Exercise: Reproduce without any pictures the lines from the one that contains "Task: Open the Safari share icon" through the end of the records, exactly as written.

Data section:
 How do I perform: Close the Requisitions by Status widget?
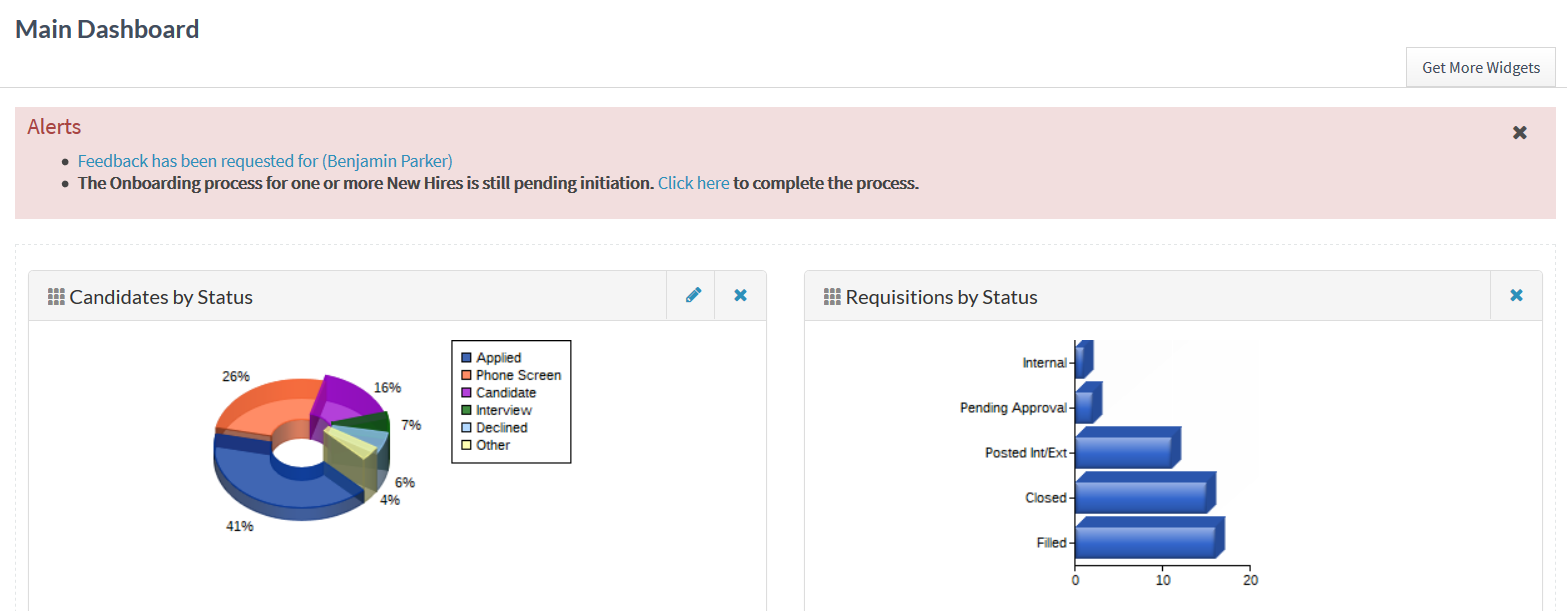tap(1516, 295)
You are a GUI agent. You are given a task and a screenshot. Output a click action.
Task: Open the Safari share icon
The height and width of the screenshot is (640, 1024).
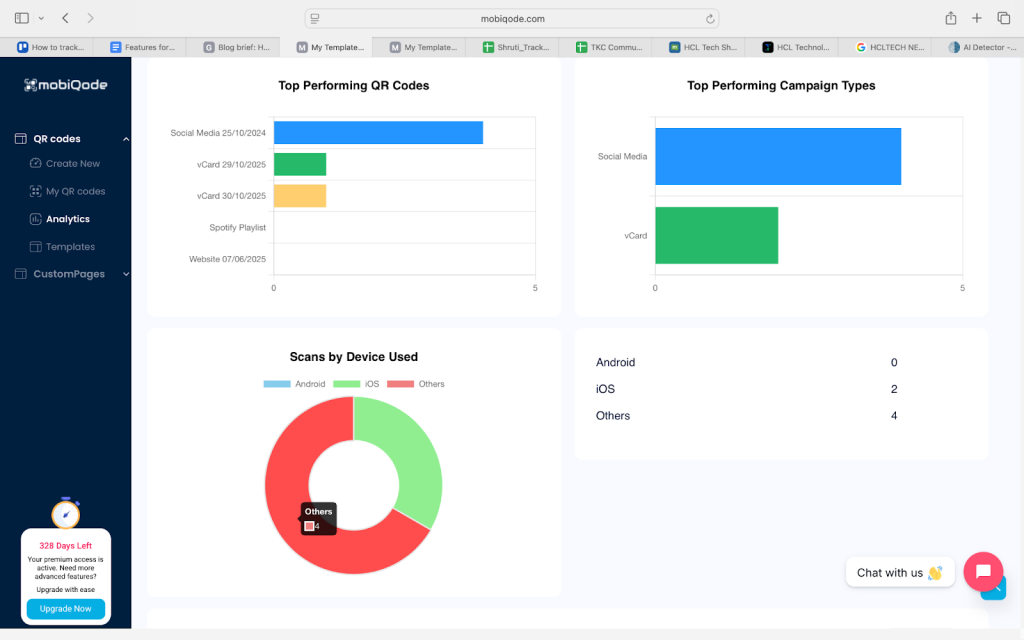pos(950,18)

Answer box:
Task: Open the Safari share icon
The height and width of the screenshot is (640, 1024).
pos(950,18)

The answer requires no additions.